From what I’ve heard, development of this bike was strongly driven by the USA arm of Orbeas distribution who had done market research to determine what the customers might actually want. So it’s no great surprise to see geometry that is in line with the USA brands.
Looking at the Reach:Stack plot I’m not convinced that they’ve done all they can with the 650C size. It has the same Stack as the Speed Concept XS but 11mm greater Reach. Usually the reason to go for a 650C bike is that the rider is too stretched on a 700C bike, granted it can also be a problem getting enough drop but that is easier to deal with than having a bike that is simply too long. However – it is a sensibly proportioned bike and it’s great to see Orbea taking the needs of petite riders seriously.
Overall they’ve sized the new bike slightly lower than the old and given it all the dimensions expected from a good Tri bike. My only real reservation is the 74° Head Tube angle on the largest frame – which will make it a bit twitchy for some riders.
The hidden rear brake has become de rigeur for modern Tri bikes so it is no surprise to see that hidden under the chainstays.
The cable routing behind the stem to get to that brake and the derailleurs is well thought out and compatible with both mechanical and electronic systems.
They’ve left the front brake exposed – claiming that the added complexity of integrating it was not justified by the speed advantage. A recent study showed that a good centrepull brake (Magura RT, Tririg Omega, Shimano AX) would make a difference of ~15s over the Ironman distance – presumably a fully integrated solution could offer a little more. Nevertheless – it is easy to add one of those calipers if you feel the pain of seeing the brake cable out in the wind.
I’ve yet to see a monolink saddle in the wild here in New Zealand but they offer a seatpost to allow you to do so if the mood takes you.
The most obvious new feature is the bayonet fork with an adjustable stem. This is not a new design – Look, Felt, Trek and BMC are notable proponents of similar arrangements. The advantage is that it stiffens the front of the bike and can aid aerodynamics (this is not a given though).
The only gripe I have with this is that the shortest stem is 75mm long. They also offer 90, 100 and 110mm lengths. I don’t recall the last time I fitted a stem of more than 90mm to a Tri bike (and would contend that a bike that needed such was poorly sized for the rider) so would rather see more short options. I do like the 140° adjustment range offered but not to the point that I consider it a “bike fitters dream” as is being claimed.
Additionally the fork comes in both a UCI legal 3:1 and illegal 4:1 version for Triathletes.
They’re offering an Ultegra Di2 model. The most interesting thing about this is seeing the reduced profile of the new shifters compared to the current Dura Ace Di2.
They also claim that their ‘attraction damping’ system gives it the best ride of any tri bike they’ve produced. Which is definitely a positive.

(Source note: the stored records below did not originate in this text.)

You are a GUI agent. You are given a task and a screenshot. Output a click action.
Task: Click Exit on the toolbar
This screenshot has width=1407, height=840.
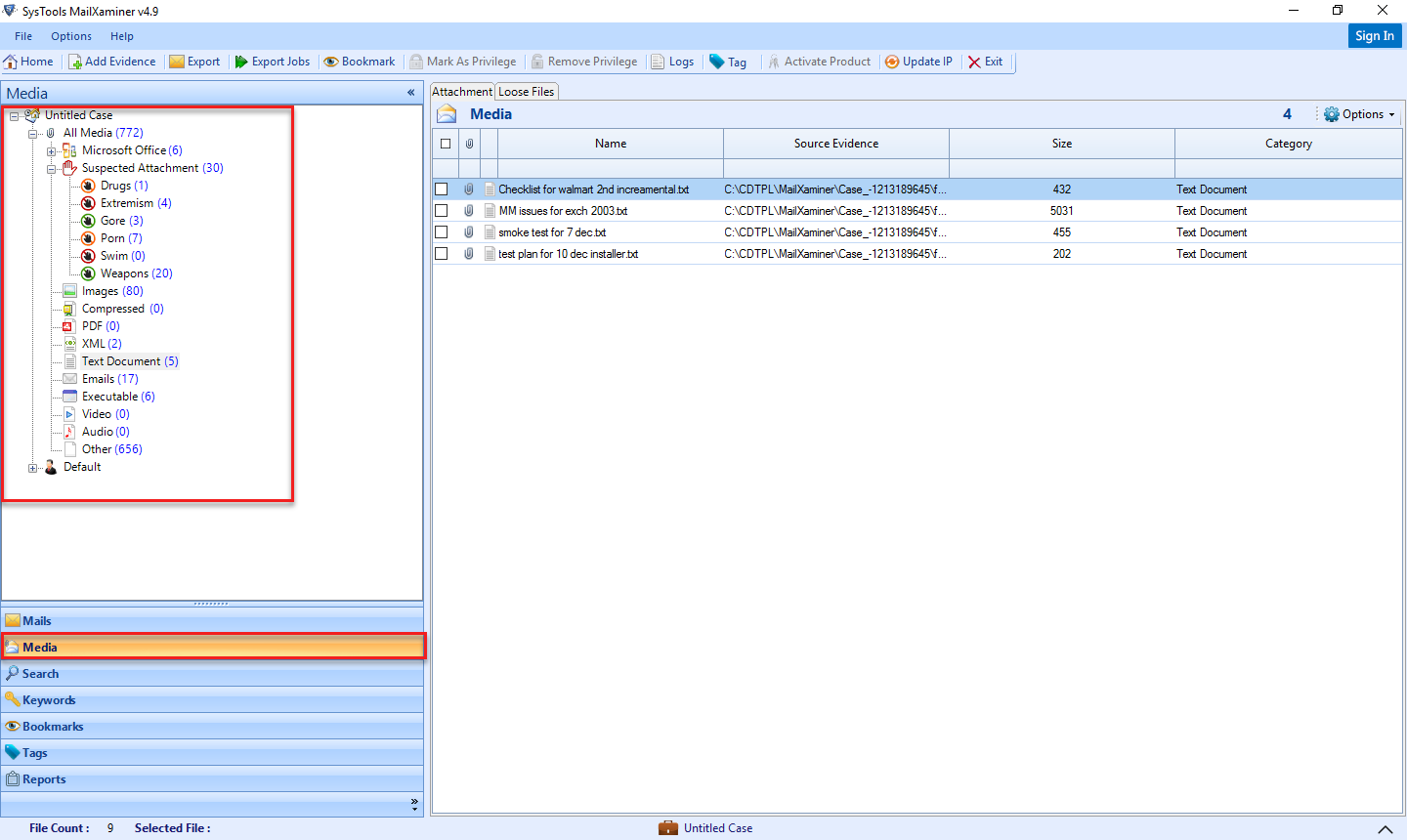tap(986, 61)
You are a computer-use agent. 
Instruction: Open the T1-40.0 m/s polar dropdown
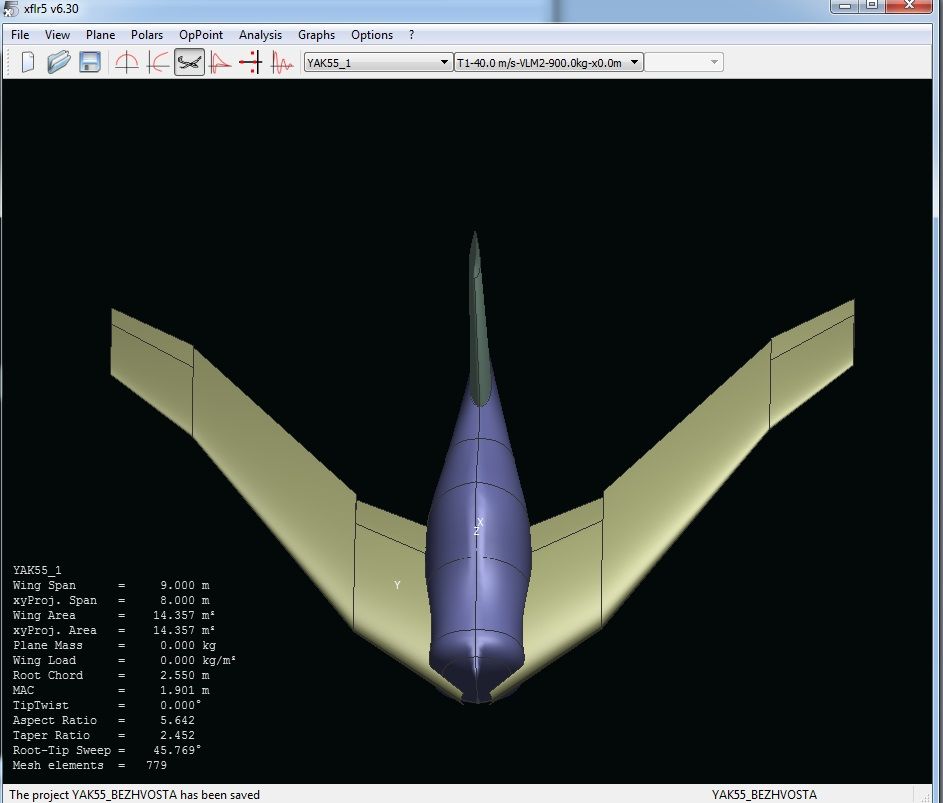click(547, 63)
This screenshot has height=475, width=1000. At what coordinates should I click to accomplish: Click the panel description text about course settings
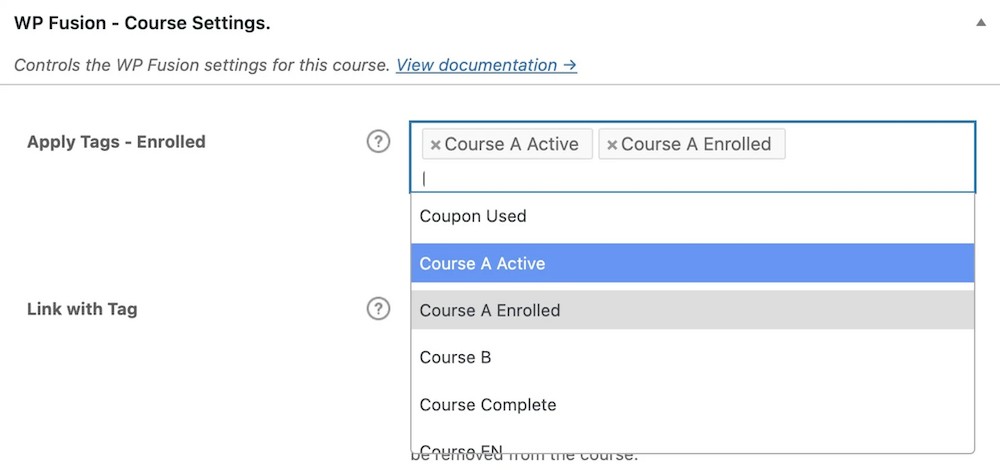[x=201, y=65]
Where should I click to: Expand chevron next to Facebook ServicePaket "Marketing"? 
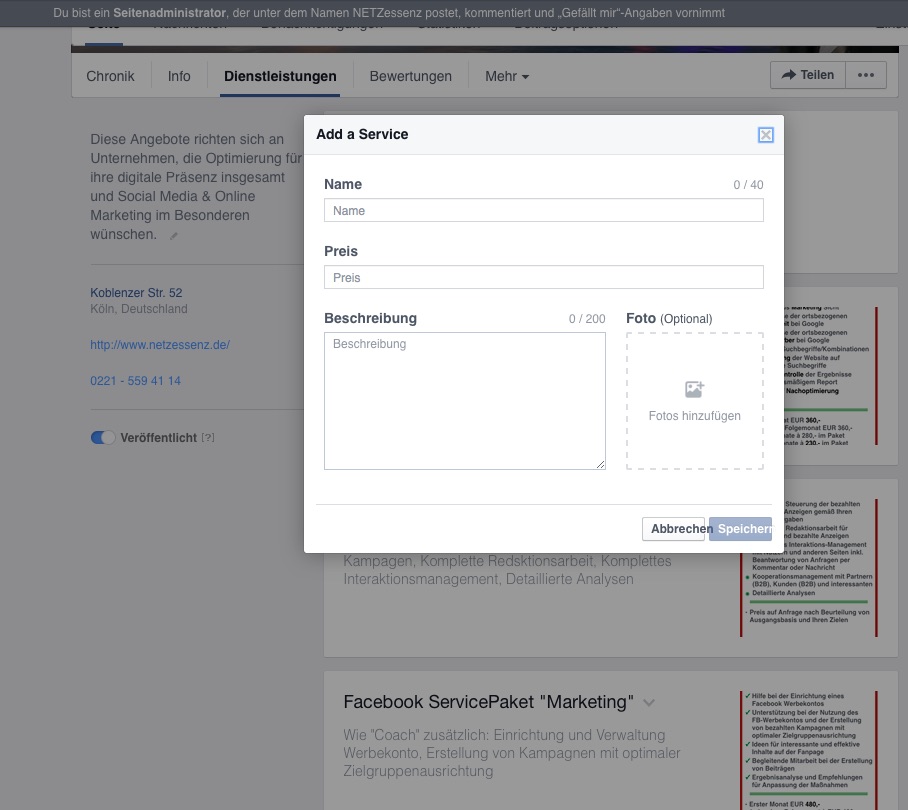[x=649, y=702]
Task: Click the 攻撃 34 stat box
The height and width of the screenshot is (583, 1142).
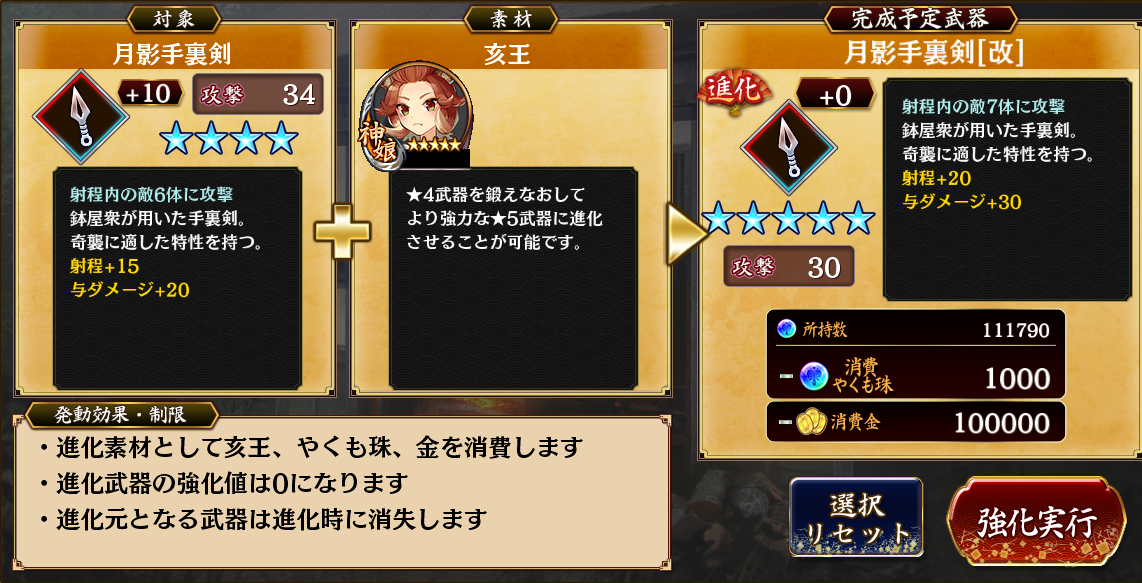Action: click(x=258, y=95)
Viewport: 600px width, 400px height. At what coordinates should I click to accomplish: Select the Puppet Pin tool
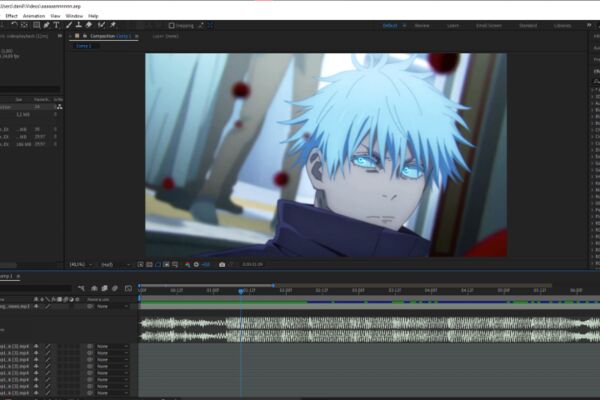(113, 25)
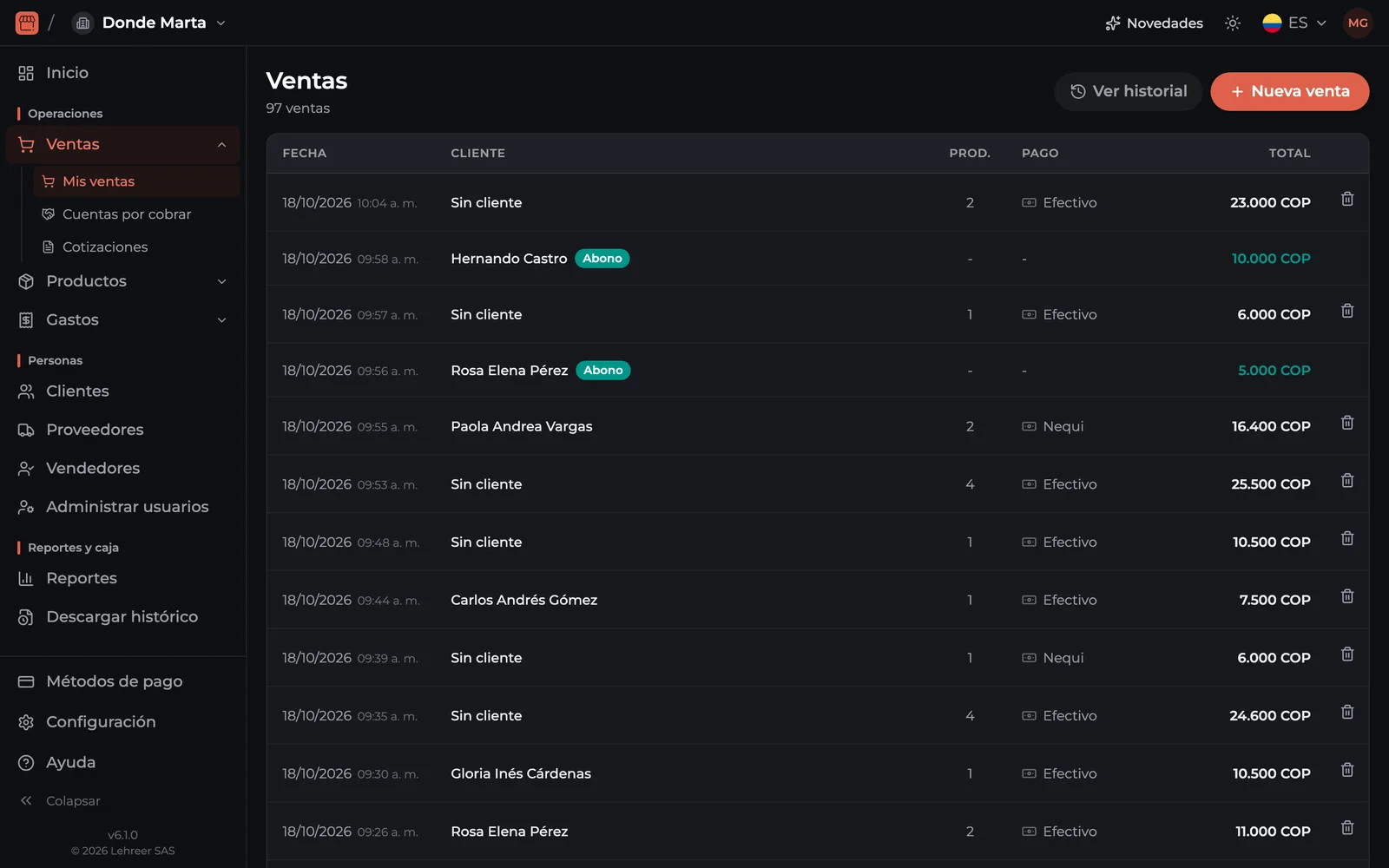Expand the Gastos section
The width and height of the screenshot is (1389, 868).
pyautogui.click(x=123, y=320)
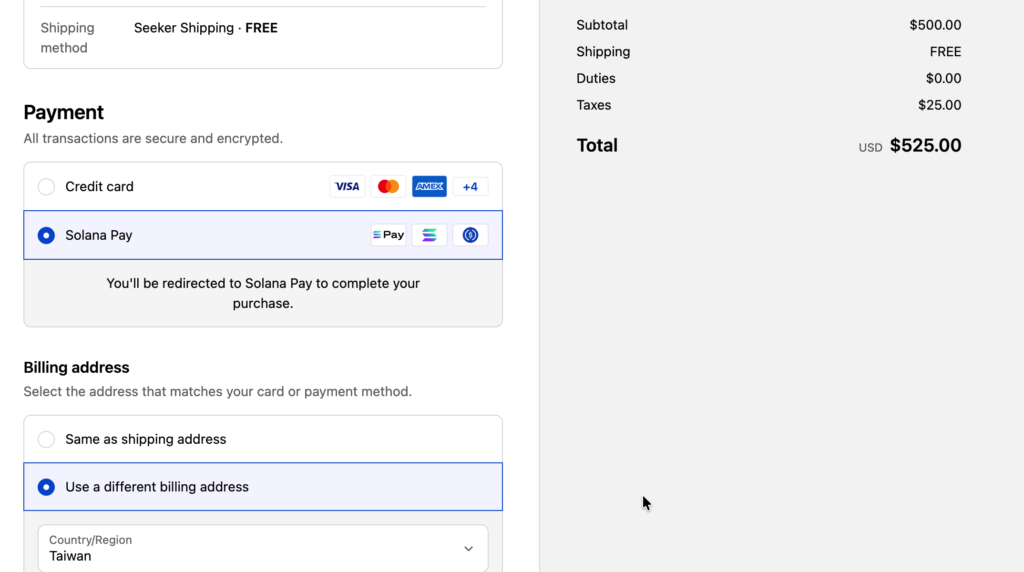Select the Solana Pay radio button
1024x572 pixels.
(x=46, y=236)
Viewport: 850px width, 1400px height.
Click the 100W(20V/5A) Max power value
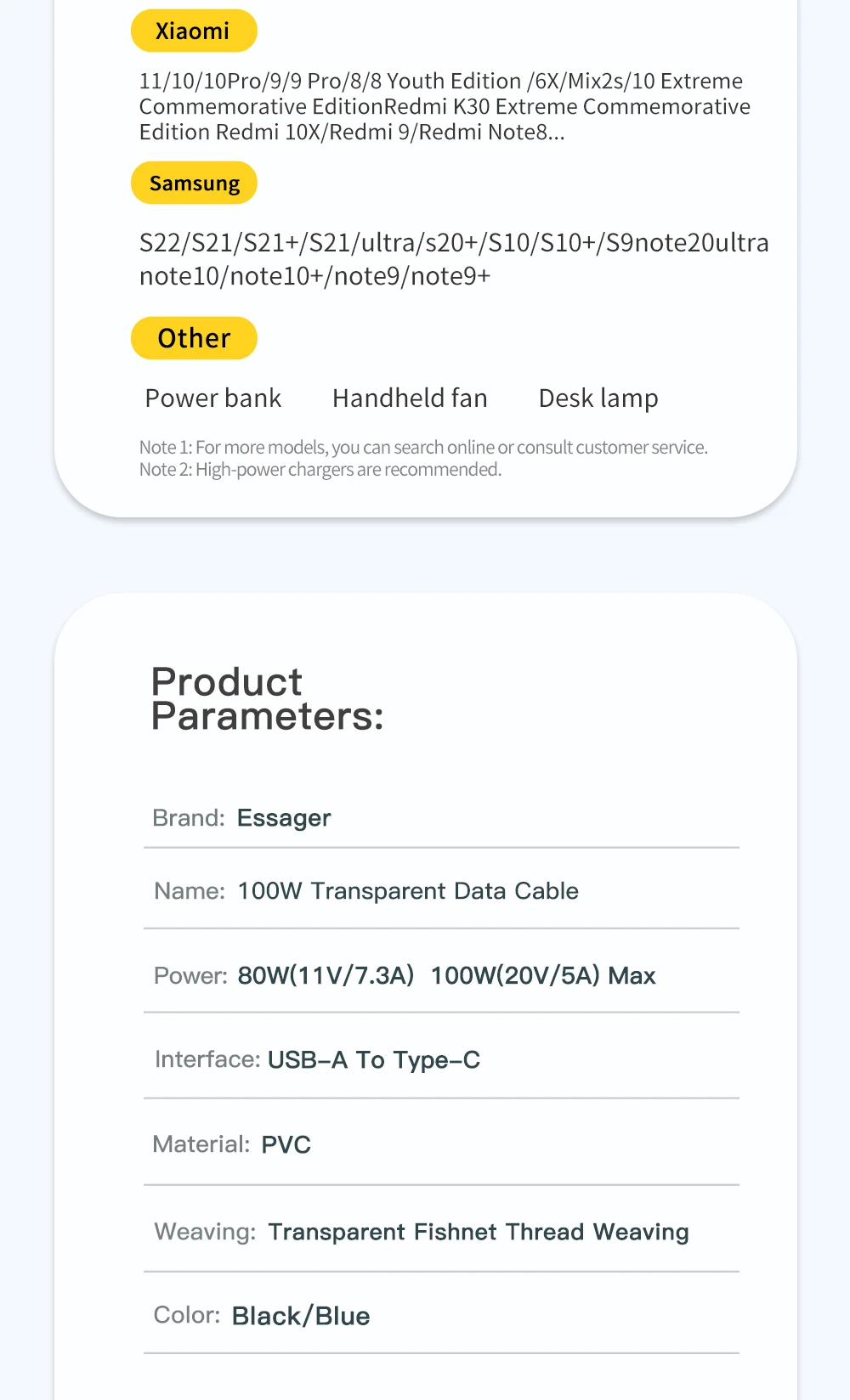543,975
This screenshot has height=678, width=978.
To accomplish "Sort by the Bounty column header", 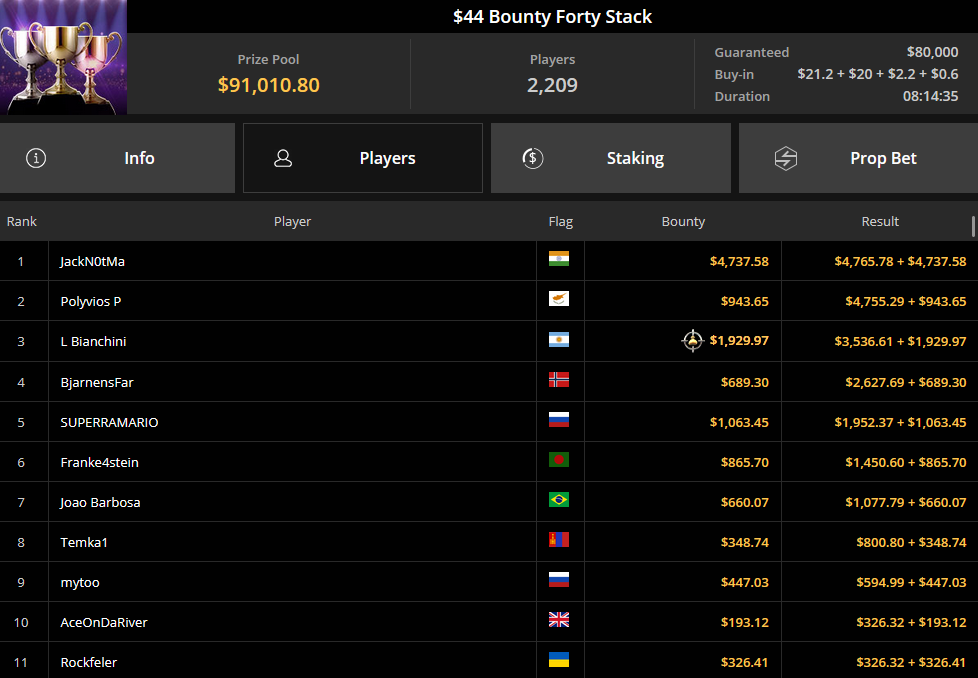I will tap(683, 221).
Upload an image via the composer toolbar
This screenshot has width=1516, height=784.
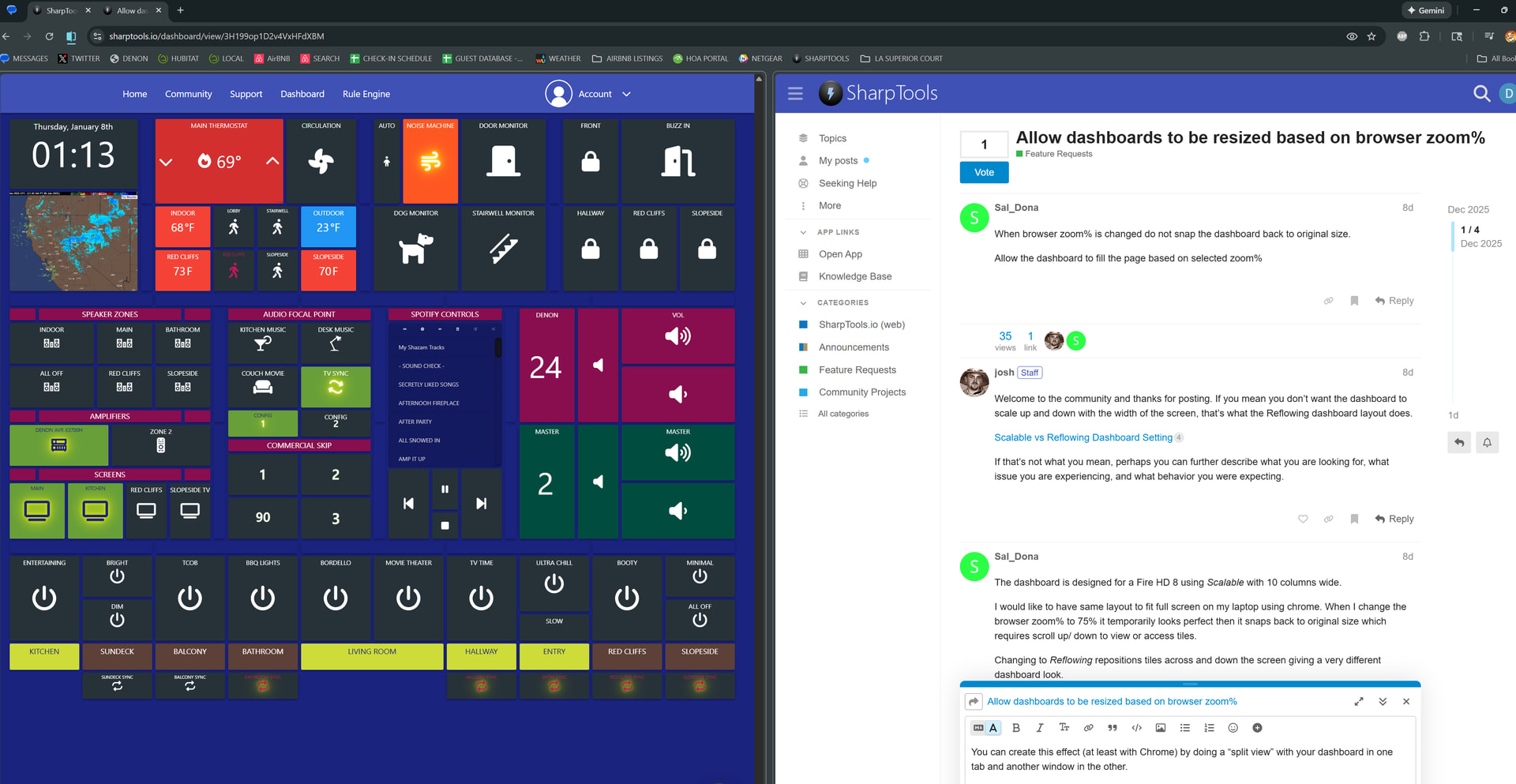pos(1160,728)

Orbea are claiming the new Ordu to be 11% better than the old for aerodynamics. This is not hard to believe as the shaping looks much friendlier to the wind. However, testing performed by Cervelo on the old Ordu showed that an 11% improvement would be required to bring it to the level of the P3 (which has now been surpassed by a number of new bikes).
Their claim of a 30W saving is also suspect – an 11% saving on the old bike would be worth ~11W. Or ~6mins for a 5.15 Ironman rider.
Hopefully they will release the results of their own wind tunnel testing to clarify this. However, their claims to this point and the noticeable angularity of the tubing don’t have me holding my breath.
I like this bike because it improves on the old in all the important elements. And because it’s rare for a European manufacturer to make such an effort to have a bike designed for Tri, as opposed to a TT bike that you can use for Tri if you can handle a slack position.
I’m unconvinced that it will join the ranks of the super bikes at the top of the aero tree, but it certainly moves up the list of bikes I’d recommend for a client compared to its predecessor.